Chemotherapy linked to memory loss
When Dessolena Bottiglieri, a 41-year-old artist in New York, was on chemotherapy, the train route she’d taken for years no longer looked familiar. Her once-sharp memory skills had faded, and she spent a lot of time looking: for her keys, her drawing pens, “things I always had a place for.”
She and other former cancer patients say they went into chemotherapy unaware that they could wind up enveloped by a mental fog.
Similarly, heart bypass patients are at greater risk for memory loss and other cognitive problems as well as depression. And people with diabetes are realizing that they are prone to memory and attention problems beyond the normal wear and tear of a hectic life.
Scientists have begun to try to decipher why such mental problems are arising, which ones are due to diseases, and which are byproducts of medications or procedures, and to determine what, if anything, can prevent them.
In diabetes, for instance, researchers reported recently that maintaining normal blood sugar levels in adults with type 2 diabetes can improve memory and attention problems. They said people with this common form of diabetes can experience severe problems with working memory, the ability to keep a lot of information on line and be able to organize it. Problems in working memory make it hard to complete everyday tasks.
“When most people think about the complications of diabetes, they tend to think about the development of blindness or painful neuropathies or cardiovascular problems,” said the study’s co-author, Christopher Ryan, a professor of psychiatry at the University of Pittsburgh School of Medicine. “Few health professionals are even aware of the cognitive complications of diabetes.”

## EXERCISES:
• 1. How would you put this sentence from the article on chemotherapy and memory loss into Spanish: "Problems in working memory make it hard to complete everyday tasks."
• 2. According to the article on chemotherapy and memory loss, what position does Christopher Ryan hold?
• 3. Carry the article on chemotherapy and memory loss forward, beginning right after its final sentence.

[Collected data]
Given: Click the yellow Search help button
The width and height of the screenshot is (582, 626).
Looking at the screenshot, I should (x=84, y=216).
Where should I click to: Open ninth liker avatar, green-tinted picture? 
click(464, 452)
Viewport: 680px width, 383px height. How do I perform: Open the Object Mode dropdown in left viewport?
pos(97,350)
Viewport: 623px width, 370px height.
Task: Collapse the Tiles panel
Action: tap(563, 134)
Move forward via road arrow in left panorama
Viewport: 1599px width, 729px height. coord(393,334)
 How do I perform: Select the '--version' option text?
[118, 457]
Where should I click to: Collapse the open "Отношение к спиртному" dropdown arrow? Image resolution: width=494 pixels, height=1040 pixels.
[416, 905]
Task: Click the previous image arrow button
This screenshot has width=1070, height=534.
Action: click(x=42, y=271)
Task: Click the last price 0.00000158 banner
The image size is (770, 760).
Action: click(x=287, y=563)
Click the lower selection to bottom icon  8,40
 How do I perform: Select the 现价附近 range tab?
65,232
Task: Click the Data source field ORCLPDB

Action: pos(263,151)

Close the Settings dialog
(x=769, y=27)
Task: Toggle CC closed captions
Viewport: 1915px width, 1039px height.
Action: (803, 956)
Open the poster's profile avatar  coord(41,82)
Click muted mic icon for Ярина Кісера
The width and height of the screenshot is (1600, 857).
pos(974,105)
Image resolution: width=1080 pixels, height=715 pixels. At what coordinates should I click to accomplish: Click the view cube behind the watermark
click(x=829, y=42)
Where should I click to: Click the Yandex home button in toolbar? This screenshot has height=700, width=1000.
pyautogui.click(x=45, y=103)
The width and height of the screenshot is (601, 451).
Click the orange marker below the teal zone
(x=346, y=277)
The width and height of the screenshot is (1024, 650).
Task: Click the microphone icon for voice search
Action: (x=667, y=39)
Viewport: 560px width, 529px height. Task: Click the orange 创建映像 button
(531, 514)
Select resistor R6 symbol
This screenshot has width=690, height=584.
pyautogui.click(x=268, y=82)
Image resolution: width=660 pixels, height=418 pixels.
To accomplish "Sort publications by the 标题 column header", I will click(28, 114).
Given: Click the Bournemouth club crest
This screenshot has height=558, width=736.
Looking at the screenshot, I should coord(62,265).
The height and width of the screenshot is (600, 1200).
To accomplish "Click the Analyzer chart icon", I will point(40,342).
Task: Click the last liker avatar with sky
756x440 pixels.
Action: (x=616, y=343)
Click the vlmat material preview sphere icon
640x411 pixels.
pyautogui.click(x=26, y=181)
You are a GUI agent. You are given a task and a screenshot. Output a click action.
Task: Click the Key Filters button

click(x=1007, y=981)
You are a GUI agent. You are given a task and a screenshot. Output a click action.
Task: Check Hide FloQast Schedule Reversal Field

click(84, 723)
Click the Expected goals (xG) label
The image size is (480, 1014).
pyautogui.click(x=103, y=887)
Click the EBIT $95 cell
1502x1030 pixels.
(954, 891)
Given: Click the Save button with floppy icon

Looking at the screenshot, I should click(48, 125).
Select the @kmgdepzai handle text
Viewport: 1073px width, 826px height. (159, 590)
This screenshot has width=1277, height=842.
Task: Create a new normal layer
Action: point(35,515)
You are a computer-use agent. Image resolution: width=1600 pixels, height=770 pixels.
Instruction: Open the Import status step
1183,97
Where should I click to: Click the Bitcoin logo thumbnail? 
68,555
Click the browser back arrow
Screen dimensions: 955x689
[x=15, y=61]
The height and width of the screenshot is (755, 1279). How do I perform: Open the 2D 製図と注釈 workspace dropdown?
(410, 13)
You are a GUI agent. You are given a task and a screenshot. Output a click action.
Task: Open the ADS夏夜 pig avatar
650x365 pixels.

## ANSWERS BY ITEM:
• 1. Los problemas de memoria de trabajo dificultan la realización de las tareas cotidianas.

• 2. He is a professor of psychiatry at the University of Pittsburgh School of Medicine.

• 3.
The findings were reported at the American Diabetes Association meeting last month.
Cancer doctors have long acknowledged “chemo” brain but believed it was a result of unshakable fatigue.
“We are still very early in the research on chemotherapy and its effects on the brain,” said Dr. Joyce O’Shaughnessy of Baylor Cancer Center in Dallas, during a conference sponsored by the organization Living Beyond Breast Cancer. “We know it’s real, but we are still trying to figure out how common it is.”
A few years ago, researchers at the Netherlands Cancer Institute in Amsterdam began asking cancer patients about problems remembering, thinking and organizing. They compared the answers from women on high-dose chemotherapy, standard-dose chemotherapy and those in early stages who did not receive any medicines.
There were sharp differences: 32 percent of those in the high-chemotherapy group had cognitive complaints compared with 16 percent of the standard-dose patients. Among those not on medicines, 9 percent complained of such mental changes.
Two years after treatment ended, the problems were still present. After a second two-year interval, scientists noted improvements in half of the women.
O’Shaughnessy recently tested whether erythropoietin, a substance that occurs naturally in the body to increase red blood cell production, would help organize the brain’s section known as executive secretary — the frontal cortex. The number of EPO receptors on brain cells are known to increase on the heels of brain trauma, suggesting that the substance may be attempting to protect the brain. In the study, half the women received weekly injections of Procrit, a medication form of EPO, and all participants were given cognitive tests before the study and six months later.
O’Shaughnessy said there was “a hint that these women (taking Procrit) didn’t have as many cognitive complaints.” A second, larger study has been launched.
Researchers at the University of Texas M.D. Anderson Cancer Center also have found evidence of cognitive decline in women with nonmetastatic breast cancer before chemotherapy, something they say probably stems from the disease process itself. The study was published in the latest issue of Cancer.
O’Shaughnessy recommends that patients on chemotherapy medicines stay as active as possible with walking, aerobics, swimming or cycling three times a week for at least 20 minutes. She also is looking at the benefit of mental exercises, which are now used in physical therapy for stroke patients.
“The brain is a muscle,” she said. “There may be ways to retrain the brain.”